* **ITEMS**:
------
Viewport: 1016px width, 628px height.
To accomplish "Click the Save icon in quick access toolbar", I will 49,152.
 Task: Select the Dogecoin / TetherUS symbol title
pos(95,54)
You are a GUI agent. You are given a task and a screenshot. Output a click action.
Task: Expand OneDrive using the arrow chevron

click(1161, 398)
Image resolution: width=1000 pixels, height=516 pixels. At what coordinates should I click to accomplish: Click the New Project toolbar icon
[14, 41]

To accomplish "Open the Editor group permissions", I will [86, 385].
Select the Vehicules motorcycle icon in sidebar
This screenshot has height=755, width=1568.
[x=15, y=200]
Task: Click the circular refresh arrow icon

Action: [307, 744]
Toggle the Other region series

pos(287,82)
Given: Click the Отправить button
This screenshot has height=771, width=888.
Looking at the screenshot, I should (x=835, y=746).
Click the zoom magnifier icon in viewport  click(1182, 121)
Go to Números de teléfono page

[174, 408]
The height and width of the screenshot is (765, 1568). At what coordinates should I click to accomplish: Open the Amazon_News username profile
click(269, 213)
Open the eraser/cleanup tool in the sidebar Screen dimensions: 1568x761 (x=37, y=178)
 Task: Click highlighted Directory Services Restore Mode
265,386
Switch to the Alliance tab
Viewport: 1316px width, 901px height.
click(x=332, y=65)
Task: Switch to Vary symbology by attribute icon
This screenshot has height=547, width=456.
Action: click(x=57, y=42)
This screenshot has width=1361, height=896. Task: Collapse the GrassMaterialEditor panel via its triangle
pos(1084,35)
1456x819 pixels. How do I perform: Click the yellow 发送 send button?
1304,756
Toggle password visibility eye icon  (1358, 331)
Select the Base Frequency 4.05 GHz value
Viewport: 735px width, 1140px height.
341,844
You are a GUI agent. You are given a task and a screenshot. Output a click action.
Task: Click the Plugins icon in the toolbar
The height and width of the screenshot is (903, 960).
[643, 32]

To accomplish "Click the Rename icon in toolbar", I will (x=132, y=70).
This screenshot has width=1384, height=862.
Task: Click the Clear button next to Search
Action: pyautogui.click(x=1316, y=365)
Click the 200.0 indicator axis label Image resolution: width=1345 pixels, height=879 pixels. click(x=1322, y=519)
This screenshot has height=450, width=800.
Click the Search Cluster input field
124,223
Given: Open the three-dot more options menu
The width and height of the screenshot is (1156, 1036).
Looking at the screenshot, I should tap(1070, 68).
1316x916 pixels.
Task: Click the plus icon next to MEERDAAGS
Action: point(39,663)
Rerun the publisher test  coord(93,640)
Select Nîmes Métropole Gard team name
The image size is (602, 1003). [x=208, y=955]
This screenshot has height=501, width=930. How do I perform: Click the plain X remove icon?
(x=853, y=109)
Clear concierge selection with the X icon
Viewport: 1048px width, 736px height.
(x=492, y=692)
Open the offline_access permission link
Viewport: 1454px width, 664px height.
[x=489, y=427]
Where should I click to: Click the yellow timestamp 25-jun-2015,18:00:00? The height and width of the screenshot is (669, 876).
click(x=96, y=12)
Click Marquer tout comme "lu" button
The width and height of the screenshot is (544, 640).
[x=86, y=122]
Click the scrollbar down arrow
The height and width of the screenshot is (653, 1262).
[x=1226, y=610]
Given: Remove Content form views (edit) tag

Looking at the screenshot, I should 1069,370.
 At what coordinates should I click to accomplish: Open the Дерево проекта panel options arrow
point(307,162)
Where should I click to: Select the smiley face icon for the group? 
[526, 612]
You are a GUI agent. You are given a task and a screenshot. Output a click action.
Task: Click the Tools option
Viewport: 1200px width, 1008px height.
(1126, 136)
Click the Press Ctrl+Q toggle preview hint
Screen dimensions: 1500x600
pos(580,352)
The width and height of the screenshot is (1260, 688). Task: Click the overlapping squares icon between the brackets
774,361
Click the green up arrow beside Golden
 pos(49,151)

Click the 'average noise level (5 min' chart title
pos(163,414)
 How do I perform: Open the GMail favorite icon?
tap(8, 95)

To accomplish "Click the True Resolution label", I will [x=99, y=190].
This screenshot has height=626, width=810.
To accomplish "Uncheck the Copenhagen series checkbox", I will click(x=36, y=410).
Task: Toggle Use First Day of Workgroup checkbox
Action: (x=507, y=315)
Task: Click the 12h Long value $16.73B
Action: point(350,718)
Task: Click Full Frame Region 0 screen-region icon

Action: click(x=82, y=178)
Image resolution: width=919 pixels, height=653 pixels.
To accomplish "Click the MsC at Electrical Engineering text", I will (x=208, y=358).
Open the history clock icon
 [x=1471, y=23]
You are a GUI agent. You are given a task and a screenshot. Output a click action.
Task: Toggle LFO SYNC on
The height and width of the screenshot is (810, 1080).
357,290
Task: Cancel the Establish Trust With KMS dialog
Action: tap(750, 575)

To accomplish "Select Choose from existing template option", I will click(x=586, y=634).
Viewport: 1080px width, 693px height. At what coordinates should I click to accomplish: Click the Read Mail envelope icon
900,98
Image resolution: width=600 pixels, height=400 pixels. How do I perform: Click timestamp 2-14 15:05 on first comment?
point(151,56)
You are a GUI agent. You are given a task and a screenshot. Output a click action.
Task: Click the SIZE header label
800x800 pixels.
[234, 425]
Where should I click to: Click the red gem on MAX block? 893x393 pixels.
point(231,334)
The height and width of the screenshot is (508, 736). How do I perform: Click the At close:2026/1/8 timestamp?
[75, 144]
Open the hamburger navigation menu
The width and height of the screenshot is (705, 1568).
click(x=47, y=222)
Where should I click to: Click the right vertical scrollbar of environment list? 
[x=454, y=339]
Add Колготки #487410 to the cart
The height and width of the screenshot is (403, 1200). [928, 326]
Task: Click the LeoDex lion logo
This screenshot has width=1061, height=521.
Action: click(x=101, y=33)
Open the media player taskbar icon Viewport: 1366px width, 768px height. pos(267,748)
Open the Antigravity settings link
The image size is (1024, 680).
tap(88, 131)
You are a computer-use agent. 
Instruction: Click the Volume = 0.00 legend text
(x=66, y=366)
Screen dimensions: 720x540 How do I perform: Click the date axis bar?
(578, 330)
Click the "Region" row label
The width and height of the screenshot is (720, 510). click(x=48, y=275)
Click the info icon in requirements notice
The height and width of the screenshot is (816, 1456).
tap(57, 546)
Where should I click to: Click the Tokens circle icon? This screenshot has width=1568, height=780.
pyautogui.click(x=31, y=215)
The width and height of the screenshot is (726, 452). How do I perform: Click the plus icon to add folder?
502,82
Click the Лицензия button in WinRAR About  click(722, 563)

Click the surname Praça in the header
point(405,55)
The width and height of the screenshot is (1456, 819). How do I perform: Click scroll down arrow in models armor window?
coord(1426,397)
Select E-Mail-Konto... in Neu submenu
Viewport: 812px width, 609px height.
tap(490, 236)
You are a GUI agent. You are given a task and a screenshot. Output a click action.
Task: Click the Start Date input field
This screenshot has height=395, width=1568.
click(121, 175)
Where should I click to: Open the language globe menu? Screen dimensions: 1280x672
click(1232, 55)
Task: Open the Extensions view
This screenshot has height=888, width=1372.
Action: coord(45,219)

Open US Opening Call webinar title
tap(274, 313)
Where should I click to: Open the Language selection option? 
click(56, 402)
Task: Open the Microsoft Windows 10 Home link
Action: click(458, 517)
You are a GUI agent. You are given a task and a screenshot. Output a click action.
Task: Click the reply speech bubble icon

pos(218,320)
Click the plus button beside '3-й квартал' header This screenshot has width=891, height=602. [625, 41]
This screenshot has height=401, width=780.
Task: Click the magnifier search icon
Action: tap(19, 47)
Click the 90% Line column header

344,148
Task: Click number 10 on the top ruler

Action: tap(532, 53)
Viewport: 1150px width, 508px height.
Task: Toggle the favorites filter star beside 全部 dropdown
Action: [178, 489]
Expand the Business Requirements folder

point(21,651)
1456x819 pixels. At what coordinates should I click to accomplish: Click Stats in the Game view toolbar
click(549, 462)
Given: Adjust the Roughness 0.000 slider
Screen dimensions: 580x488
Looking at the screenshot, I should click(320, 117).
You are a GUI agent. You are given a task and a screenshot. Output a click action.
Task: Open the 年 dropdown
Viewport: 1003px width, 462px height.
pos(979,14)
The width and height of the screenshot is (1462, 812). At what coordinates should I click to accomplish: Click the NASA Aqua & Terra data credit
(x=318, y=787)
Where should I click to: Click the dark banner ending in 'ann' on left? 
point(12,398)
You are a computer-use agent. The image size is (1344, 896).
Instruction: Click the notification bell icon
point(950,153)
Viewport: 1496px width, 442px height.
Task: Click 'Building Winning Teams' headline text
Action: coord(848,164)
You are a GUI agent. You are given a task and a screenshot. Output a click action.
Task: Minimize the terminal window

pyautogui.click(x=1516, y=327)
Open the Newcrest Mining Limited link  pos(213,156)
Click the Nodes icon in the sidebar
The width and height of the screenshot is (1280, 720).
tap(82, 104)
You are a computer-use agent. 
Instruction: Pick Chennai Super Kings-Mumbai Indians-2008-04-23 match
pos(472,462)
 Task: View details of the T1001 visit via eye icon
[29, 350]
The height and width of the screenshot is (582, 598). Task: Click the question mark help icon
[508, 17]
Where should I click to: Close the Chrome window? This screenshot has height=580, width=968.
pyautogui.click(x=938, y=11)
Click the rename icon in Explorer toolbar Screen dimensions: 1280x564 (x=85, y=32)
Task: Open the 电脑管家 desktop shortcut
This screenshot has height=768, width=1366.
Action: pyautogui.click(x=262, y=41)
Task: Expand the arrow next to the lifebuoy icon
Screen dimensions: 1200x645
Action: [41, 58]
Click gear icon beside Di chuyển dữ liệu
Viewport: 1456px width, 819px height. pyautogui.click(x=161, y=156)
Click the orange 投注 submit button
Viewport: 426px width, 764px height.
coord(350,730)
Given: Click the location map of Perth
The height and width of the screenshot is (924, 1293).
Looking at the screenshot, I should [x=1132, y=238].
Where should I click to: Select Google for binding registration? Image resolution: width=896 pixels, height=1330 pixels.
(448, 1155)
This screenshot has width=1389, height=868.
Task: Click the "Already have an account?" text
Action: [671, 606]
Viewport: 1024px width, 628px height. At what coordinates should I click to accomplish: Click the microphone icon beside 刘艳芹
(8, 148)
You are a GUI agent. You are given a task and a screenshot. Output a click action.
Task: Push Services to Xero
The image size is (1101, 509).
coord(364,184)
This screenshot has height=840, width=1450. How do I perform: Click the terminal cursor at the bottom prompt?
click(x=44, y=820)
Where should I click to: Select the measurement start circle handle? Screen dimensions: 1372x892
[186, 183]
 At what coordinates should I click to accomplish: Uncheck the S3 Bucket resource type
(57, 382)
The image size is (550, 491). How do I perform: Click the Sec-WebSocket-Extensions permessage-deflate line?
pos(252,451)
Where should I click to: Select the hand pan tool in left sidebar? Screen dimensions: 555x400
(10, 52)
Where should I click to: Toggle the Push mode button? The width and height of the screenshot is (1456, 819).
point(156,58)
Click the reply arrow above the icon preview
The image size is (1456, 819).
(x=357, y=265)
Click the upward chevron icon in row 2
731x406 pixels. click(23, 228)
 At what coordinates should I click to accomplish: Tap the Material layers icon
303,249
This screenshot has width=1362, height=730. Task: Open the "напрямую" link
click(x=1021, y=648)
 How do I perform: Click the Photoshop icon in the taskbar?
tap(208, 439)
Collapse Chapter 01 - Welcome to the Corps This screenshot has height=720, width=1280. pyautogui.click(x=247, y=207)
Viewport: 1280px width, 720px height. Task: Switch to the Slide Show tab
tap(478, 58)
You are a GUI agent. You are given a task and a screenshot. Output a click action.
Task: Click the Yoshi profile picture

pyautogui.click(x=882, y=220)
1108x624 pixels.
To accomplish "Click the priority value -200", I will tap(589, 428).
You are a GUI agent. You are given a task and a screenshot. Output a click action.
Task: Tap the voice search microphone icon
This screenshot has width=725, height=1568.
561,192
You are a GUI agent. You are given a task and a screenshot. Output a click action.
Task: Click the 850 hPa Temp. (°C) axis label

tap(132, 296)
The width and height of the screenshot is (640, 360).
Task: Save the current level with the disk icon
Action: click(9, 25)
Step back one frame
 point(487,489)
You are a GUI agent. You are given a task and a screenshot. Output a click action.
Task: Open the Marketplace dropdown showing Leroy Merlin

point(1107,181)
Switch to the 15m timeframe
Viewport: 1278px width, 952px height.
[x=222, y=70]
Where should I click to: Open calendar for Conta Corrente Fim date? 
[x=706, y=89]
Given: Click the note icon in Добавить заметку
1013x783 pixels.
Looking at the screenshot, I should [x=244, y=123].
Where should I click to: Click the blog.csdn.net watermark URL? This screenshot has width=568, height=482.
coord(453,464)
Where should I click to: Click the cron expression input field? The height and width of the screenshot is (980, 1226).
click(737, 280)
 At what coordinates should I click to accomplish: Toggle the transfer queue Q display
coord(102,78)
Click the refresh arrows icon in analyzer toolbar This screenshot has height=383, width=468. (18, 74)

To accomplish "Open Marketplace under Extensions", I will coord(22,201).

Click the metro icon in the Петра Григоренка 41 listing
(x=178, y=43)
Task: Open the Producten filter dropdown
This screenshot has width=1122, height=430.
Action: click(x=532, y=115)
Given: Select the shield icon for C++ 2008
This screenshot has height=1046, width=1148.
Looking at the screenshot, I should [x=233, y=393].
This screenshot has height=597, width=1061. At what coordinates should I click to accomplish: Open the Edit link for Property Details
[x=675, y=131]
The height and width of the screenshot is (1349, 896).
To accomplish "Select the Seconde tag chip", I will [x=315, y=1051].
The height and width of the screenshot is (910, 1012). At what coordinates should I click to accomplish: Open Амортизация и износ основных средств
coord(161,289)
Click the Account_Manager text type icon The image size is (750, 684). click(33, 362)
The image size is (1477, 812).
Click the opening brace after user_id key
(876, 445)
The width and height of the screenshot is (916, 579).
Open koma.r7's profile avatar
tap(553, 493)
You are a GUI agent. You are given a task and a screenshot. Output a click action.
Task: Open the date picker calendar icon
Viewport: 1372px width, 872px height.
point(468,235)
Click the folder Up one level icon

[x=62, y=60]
------
Copy the stretch of lines from the one that contains "panel options arrow" through the one that contains "(1126, 136)", reproducing each line without any change.

* **REPLY**:
 At what coordinates should I click to accomplish: Open the Дерево проекта panel options arrow
point(307,162)
Where should I click to: Select the smiley face icon for the group? 
[526, 612]
You are a GUI agent. You are given a task and a screenshot. Output a click action.
Task: Click the Tools option
Viewport: 1200px width, 1008px height.
(1126, 136)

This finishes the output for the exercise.